Michelle Nhuch


Former Sri Lankan Prime Minister, Ranil Wickremesinghe, visits MIT's Center for International Studies

April 10, 2006

CAMBRIDGE, MA—Ranil Wickremesinghe, a lawyer who was Sri Lanka's Prime Minister from 1993-1994 and 2001-2004, has begun a several-week residency at MIT's Center for International Studies (CIS). Mr. Wickremesinghe, who will have an office at CIS until early May, will likely meet with MIT students about the resolution of civil conflicts, a subject with additional saliency given the ongoing strife in Iraq.

In 2002, Mr. Wickremesinghe negotiated a ceasefire between the Sri Lankan government and the Tamil Tiger rebels, in which the rebels dropped their demand for independence in favor of regional autonomy. The decades-old civil war resumed, however, when the Tamil Tigers withdrew from the peace process in 2003. Mr. Wickremasinghe's tenure was also marked by his attempt to liberalize Sri Lanka's economy.

Last December, after having been narrowly defeated in Sri Lanka's November 2005 presidential election, Mr. Wickremesinghe, head of the opposition United National Party, met with Sri Lanka's new president, Mahinda Rajapakse. The two leaders reached an agreement aimed at reviving the peace process.

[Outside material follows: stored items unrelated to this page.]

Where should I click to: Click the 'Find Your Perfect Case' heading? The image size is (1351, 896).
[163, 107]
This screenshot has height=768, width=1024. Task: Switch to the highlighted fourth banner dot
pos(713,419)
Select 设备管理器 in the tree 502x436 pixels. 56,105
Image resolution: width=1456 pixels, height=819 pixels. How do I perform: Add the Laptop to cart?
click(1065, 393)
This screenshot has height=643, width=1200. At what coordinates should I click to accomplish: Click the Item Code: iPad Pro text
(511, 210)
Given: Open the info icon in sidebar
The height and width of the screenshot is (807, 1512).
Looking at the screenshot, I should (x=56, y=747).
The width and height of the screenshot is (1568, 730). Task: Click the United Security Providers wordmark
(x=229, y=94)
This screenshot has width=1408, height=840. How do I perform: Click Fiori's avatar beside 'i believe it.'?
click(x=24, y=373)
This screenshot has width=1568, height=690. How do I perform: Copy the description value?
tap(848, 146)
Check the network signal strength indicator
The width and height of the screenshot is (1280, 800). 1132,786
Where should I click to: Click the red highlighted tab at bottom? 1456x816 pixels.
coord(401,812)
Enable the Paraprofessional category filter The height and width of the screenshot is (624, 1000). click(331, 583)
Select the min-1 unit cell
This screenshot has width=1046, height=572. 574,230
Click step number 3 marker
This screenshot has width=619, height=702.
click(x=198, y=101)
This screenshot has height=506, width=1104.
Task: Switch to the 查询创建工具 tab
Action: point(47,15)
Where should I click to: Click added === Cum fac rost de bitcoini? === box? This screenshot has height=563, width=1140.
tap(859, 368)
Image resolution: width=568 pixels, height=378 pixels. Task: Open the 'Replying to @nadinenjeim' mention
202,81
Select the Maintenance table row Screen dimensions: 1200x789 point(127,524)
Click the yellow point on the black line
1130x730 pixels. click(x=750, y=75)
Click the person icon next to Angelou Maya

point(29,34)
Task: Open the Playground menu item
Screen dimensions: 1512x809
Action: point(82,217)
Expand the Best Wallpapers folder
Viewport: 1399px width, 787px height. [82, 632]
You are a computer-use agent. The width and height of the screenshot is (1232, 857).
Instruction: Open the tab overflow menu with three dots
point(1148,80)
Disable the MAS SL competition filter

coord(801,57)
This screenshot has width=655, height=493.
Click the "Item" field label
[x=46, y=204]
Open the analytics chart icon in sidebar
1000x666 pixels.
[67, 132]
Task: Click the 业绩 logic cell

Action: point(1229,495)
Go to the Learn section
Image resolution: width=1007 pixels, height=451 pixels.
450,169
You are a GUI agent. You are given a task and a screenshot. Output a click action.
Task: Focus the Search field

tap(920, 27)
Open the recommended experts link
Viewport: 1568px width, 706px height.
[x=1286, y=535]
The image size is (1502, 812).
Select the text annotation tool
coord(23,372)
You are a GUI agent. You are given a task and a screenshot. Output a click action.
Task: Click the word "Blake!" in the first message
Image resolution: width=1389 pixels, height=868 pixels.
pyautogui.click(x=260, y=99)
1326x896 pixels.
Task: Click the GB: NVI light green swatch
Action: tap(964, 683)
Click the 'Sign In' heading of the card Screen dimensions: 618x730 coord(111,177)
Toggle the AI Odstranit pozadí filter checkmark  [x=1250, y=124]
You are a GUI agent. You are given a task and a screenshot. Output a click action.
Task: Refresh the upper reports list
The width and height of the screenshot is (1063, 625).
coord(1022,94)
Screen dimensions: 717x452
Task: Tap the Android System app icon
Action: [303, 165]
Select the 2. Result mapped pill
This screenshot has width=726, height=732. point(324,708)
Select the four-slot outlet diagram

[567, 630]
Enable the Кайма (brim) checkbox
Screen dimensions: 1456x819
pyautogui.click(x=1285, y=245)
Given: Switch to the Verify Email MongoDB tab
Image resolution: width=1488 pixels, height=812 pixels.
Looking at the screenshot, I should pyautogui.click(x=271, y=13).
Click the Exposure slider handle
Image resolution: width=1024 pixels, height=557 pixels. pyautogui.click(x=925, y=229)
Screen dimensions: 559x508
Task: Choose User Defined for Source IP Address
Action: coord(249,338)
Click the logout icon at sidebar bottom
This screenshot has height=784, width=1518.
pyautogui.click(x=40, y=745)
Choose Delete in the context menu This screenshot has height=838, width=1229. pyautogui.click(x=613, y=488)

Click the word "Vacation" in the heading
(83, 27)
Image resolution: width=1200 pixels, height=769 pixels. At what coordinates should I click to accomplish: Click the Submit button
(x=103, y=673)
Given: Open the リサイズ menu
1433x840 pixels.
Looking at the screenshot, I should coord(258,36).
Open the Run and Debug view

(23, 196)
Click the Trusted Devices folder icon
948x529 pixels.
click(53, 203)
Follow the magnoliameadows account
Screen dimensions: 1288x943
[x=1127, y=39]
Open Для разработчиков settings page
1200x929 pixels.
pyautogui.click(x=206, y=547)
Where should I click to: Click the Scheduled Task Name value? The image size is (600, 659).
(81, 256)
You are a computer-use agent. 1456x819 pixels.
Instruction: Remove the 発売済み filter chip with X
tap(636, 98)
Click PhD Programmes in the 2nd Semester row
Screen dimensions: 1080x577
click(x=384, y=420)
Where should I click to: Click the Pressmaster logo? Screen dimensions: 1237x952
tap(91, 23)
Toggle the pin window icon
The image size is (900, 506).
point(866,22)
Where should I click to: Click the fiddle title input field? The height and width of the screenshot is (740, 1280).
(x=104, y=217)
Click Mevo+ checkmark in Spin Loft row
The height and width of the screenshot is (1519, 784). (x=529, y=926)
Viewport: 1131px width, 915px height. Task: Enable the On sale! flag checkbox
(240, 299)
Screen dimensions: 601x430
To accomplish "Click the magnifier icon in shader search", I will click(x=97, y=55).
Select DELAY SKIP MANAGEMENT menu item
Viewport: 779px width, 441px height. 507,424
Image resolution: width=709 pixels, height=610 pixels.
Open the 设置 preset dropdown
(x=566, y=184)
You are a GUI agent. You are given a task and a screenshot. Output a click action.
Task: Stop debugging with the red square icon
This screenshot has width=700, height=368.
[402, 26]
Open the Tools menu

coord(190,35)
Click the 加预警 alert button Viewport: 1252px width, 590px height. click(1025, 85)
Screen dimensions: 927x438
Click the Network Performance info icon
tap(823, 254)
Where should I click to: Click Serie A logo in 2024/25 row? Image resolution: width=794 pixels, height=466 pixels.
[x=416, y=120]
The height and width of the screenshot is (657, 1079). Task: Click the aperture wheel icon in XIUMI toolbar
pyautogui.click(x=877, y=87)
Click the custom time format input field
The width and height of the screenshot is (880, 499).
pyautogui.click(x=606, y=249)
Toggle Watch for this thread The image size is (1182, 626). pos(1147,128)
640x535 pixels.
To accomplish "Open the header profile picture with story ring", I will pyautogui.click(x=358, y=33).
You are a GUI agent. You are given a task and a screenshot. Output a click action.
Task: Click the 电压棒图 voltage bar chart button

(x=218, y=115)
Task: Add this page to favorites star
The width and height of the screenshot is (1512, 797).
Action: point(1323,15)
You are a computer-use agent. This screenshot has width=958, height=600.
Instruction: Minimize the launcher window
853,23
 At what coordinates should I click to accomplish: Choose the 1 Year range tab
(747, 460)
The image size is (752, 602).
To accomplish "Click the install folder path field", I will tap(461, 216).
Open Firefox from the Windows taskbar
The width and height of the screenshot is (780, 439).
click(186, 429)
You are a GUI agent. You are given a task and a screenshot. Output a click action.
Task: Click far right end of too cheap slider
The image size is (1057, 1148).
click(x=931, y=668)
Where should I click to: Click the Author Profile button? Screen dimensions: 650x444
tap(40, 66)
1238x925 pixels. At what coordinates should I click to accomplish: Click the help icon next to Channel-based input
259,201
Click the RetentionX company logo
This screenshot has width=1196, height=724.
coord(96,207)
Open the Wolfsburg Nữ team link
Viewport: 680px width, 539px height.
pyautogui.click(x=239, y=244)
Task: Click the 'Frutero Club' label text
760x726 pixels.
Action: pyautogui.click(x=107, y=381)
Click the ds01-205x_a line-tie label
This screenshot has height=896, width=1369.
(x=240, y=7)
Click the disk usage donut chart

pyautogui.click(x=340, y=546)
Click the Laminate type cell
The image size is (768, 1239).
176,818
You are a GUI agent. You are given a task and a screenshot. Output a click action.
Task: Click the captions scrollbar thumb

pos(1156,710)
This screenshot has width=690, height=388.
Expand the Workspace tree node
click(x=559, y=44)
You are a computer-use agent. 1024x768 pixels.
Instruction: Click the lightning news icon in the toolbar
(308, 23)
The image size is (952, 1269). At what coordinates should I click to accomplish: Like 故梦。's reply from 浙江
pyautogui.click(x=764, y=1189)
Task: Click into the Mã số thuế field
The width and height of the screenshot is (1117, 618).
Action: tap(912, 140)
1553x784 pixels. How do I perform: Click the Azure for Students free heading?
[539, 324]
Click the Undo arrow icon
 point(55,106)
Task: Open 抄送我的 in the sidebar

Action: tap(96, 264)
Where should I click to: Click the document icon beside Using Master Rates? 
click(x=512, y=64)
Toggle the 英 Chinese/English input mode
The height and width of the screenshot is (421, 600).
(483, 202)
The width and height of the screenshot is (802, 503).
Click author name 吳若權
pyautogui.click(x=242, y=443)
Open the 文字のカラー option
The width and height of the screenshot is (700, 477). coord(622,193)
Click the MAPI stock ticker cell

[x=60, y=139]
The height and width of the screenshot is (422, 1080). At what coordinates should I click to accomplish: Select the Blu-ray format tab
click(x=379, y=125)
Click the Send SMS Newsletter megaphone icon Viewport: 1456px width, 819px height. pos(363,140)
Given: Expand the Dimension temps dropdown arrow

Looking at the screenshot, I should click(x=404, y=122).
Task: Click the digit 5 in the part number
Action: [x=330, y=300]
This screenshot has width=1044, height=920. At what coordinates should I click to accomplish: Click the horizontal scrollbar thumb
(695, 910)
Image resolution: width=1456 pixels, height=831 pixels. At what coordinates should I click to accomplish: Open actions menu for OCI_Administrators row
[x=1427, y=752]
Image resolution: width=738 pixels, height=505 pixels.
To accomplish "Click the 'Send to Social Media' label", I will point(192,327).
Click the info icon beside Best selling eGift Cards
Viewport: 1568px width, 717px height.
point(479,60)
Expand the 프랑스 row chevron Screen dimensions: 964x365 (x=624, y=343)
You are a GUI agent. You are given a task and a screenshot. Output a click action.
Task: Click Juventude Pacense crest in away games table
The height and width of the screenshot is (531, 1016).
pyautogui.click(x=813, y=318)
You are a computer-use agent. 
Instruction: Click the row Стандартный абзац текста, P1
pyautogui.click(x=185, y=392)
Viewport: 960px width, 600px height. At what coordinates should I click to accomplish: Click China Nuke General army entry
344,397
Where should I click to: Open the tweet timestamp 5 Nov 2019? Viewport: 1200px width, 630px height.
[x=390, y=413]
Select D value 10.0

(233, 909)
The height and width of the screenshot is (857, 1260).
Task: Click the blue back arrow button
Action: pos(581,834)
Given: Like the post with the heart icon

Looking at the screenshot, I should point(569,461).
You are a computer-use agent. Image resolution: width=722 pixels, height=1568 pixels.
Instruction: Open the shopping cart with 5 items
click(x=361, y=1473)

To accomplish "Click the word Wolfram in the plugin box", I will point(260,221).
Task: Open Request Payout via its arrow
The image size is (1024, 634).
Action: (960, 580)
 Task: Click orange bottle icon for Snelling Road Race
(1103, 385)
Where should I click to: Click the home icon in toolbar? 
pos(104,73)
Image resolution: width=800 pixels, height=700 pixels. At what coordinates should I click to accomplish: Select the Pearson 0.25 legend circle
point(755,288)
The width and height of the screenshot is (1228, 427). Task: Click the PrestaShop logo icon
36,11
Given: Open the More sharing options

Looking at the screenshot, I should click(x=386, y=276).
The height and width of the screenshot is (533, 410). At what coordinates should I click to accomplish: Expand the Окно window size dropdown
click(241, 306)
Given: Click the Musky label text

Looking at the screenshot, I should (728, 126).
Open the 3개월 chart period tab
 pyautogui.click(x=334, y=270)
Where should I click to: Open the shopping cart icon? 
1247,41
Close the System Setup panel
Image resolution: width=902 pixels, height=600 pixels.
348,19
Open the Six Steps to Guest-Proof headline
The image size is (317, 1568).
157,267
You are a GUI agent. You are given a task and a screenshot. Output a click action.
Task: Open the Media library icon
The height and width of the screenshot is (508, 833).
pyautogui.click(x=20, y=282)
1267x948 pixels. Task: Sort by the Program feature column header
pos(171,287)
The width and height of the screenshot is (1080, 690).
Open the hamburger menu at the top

MIT's Center for International Studies, a dynamic international affairs research center, is home to a variety of research, education, and outreach programs. It seeks to bridge the worlds of the scholar and the policymaker by offering each a place to exchange perspectives, and by encouraging academics to work on policy-relevant problems. Center scholars, and the students they helped educate, have served at senior levels in every administration since the Kennedy years. They are today among the nation's most distinguished analysts and executives in government and the private sector.